How remembrances from far away steel the soul

Courtesy of Jeffrey Tayler
Courtesy of Jeffrey Tayler

For the longest time, especially when traveling, I kept a journal, filling in the pages of spiral-bound notebooks covered in blue-and-white or green-and-white cardboard. These proved a bounty when I began to write for a living. I could glean from them long-forgotten but useful (for writing purposes) details from trips I made 10, 20, and now I can say, with some bafflement, even more than 30 years ago. As time passed, I would occasionally pore over them in search of my former self—a naïve, romantic young man determined to set out abroad, script his own life, never submit to convention, and savor the now. A young man whose appetite for wonder would be difficult to sate. Could the world have once seemed so grand and surprising to me?

I’ve now reached middle age, and I’ve managed to live my dream, living abroad and traveling to dozens of countries, mostly funded by magazines for which I’ve written or in the course of researching my books. But my journals have lost their hold on me. I discovered this quite recently, when I mislaid the first one I ever kept as a voyageur. I shrugged. Why would I need it now? I don’t require any supporting texts to conjure memories from my travels. In my mind, I can re-create vivid vignettes from times spent all over the world. This mental magic lantern is my private treasure, the most valuable thing I possess. As an atheist who believes in no divinely ordained purpose to life, I see the point of existence as the accumulation (without causing harm to others) of experiences, of both the natural and the human world. No “bucket list” for me. I’ve lived it.

These wayfaring remembrances are nothing less than who I am; I would not be me without them. One of my earliest recollections from childhood is of a road trip. I see myself as a scared little boy, huddled in the back seat of his parents’ boxy 1960s Oldsmobile, en route to Ocean City, Maryland, looking out into the autumnal night sky. AM radio signals crackle in and out, bringing news of what then seemed to me impossibly faraway lands—Ohio, Michigan, Arkansas. I was often afraid of car travel, and distracted myself by imagining, in the dark, the exotic neighborhoods of Cleveland, the bizarre byways of Detroit, the alluringly alien precincts of Indianapolis. From then on, I’ve been drawn to the melancholy—to the moon silvering the stony, sweeping steppes of eastern Anatolia, to the nocturnal winds soughing through the palms on Curaçao’s westernmost cape, to the waves of the Indian Ocean breaking in the night over the white sands of Oman’s southern coast. Visiting these places has changed me.

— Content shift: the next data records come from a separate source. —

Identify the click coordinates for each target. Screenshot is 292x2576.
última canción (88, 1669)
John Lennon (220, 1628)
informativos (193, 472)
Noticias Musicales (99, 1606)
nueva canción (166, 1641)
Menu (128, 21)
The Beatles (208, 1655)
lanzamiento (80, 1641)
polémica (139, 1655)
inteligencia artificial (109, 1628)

But just as often, I have been entranced by light. I open my eyes, awakening to salty Aegean breezes wafting in through my open window, to the glow cast on the wall by the rising sun. I’m on the island of Paros, in the Cyclades, sometime in the mid-1980s. My room is a Spartan whitewashed chamber atop a grocery store, with a sand-speckled floor and a single starched sheet on a mattress as bedding. (Summer temperatures rarely drop enough there to require more.) I rise and look out onto the azure-domed churches, the thatched-roof windmills, the pale blue wash of the sea with dark islands looming on the horizon. The mists gradually lift to reveal a brilliant vista. It is no cliché to speak of the glory of Grecian light, the radiance of the sun that once warmed agoras and temples and stoas, the sources of Western civilization.

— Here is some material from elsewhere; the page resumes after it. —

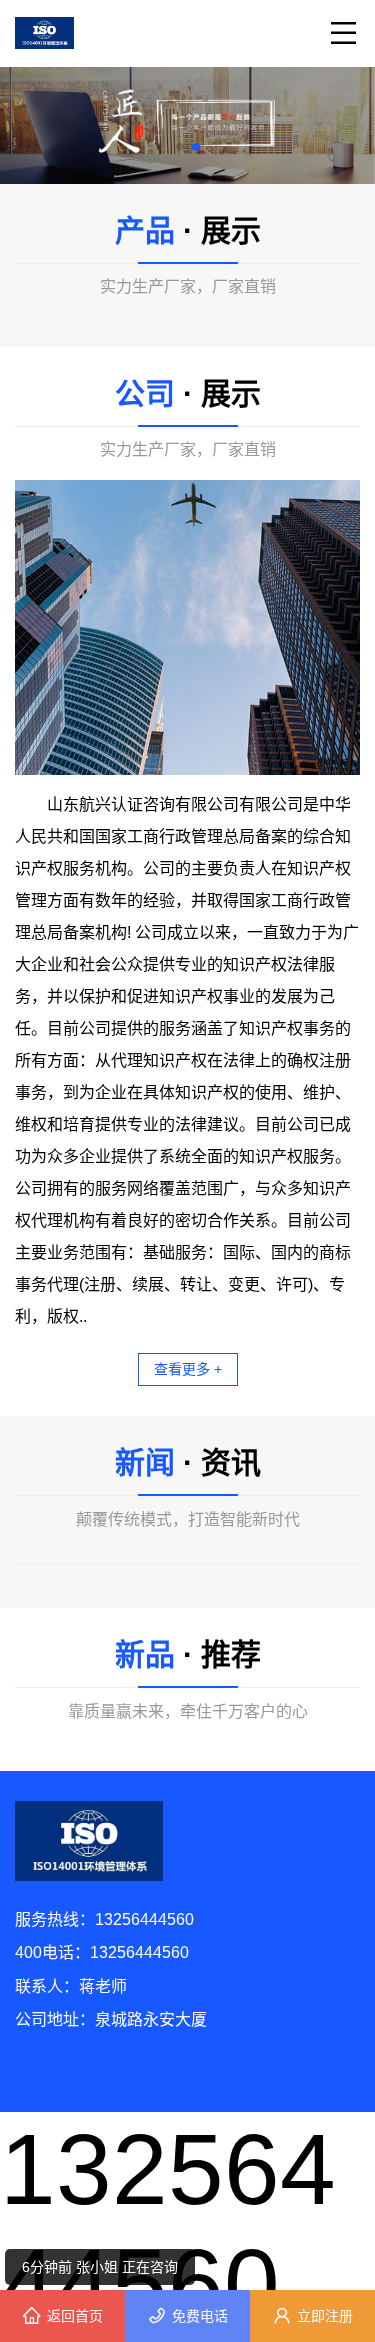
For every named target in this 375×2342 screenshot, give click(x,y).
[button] (180, 147)
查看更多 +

Elsewhere, light has been a burden, even an enemy. I see myself one evening in 2000, lying inside my tent in Morocco’s Anti-Atlas Mountains, marveling at the pattering of rain on the yellow nylon walls. Outside are argan trees, three braying Arabian camels, and my two exhausted Bedouin guides. The cool, the clouds, even the foliage in the grove give succor to us all. The scorching trials of the desert have receded, and only windswept passes, mesas, and the ocean lie ahead. For three grueling months, while gathering material for my third book, Glory in a Camel’s Eye, I have been trekking down the Draa Valley in the Saharan badlands of southernmost Morocco—months that have almost undone me with dehydration, nausea, and dizziness. But in the mountains, the climate has shifted unexpectedly from desert to moderate. I step outside to luxuriate in the cool, to hold my face to the rain—a podarok sud’by (“gift of fate”), as Russians would say. Within a week we will reach our terminus, the Atlantic coast, just north of Tan-Tan, and stare out into the ocean, mesmerized by the waves, the screaming gulls. The agony has passed, deliverance is near.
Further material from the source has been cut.